▶ EXERCISE OBJECTIVE
A line qualifies if it holds the string "Species". Copy every qualifying line from the records.

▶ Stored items

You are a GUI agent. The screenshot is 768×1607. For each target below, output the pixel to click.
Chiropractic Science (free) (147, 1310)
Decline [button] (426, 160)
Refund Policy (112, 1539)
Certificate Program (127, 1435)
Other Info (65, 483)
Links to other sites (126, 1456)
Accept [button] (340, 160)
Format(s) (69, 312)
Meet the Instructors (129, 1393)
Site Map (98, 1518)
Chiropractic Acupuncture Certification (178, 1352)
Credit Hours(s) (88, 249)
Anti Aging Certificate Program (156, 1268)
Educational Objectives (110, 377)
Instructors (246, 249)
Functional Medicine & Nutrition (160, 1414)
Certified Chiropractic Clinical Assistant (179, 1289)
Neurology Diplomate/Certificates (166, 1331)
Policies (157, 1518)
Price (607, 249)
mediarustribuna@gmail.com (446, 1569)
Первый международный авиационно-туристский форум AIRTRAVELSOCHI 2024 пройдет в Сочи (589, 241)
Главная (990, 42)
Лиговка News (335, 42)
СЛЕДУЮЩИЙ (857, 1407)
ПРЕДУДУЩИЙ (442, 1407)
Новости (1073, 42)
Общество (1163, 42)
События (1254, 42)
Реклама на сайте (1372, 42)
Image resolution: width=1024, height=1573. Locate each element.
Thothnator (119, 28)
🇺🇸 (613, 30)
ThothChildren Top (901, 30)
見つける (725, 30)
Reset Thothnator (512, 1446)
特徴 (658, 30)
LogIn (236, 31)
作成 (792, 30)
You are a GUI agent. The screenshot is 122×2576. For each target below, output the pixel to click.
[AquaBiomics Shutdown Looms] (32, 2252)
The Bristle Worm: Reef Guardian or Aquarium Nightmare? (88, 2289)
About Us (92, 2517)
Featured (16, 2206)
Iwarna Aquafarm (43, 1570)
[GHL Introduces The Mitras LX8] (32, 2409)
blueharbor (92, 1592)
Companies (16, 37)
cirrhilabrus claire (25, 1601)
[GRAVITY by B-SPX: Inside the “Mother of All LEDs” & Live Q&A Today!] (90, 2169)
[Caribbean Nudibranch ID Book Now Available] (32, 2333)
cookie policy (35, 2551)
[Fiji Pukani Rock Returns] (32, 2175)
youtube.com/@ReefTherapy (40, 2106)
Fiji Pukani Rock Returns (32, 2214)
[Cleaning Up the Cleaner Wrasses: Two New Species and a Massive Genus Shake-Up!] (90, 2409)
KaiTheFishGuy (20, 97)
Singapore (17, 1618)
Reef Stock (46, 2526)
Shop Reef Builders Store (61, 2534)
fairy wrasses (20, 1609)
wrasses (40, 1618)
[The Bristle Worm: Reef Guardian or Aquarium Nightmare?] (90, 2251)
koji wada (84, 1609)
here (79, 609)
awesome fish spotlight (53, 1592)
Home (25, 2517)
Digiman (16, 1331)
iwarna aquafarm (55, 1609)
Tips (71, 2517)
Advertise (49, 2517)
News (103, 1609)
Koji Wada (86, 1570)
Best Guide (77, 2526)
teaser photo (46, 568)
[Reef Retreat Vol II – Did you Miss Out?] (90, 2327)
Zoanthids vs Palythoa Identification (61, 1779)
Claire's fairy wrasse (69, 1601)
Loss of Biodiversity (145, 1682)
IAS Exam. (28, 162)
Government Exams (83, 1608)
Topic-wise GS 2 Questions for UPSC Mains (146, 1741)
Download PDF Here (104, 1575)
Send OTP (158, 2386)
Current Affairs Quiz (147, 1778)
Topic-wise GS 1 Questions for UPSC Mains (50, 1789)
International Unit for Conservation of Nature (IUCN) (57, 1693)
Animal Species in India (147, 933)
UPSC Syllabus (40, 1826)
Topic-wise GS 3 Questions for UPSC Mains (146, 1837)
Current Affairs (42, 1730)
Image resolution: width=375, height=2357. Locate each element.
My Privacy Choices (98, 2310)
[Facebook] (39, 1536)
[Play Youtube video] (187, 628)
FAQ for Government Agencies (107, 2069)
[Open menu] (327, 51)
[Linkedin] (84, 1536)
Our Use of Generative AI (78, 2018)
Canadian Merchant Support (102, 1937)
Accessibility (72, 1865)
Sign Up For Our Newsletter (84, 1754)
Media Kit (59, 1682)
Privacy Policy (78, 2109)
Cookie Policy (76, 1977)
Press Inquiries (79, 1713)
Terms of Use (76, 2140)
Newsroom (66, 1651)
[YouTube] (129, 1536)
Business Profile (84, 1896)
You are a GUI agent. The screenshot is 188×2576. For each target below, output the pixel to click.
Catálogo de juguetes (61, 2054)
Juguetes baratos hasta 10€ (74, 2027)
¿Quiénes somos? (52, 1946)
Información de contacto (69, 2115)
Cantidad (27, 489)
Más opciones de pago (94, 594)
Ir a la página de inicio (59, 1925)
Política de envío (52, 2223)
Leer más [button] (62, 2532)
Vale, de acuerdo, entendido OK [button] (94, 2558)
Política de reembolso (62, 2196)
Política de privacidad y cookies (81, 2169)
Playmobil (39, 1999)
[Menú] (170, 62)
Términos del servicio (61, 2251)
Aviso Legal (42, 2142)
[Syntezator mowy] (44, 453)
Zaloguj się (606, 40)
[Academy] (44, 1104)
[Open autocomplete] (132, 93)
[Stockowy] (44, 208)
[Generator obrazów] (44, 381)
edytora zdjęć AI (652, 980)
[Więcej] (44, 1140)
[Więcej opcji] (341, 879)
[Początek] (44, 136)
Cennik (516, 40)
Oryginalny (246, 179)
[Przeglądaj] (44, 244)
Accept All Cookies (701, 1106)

▶ RESPONSE AREA
[Cleaning Up the Cleaner Wrasses: Two New Species and a Massive Genus Shake-Up!] (90, 2409)
Animal Species in India (147, 933)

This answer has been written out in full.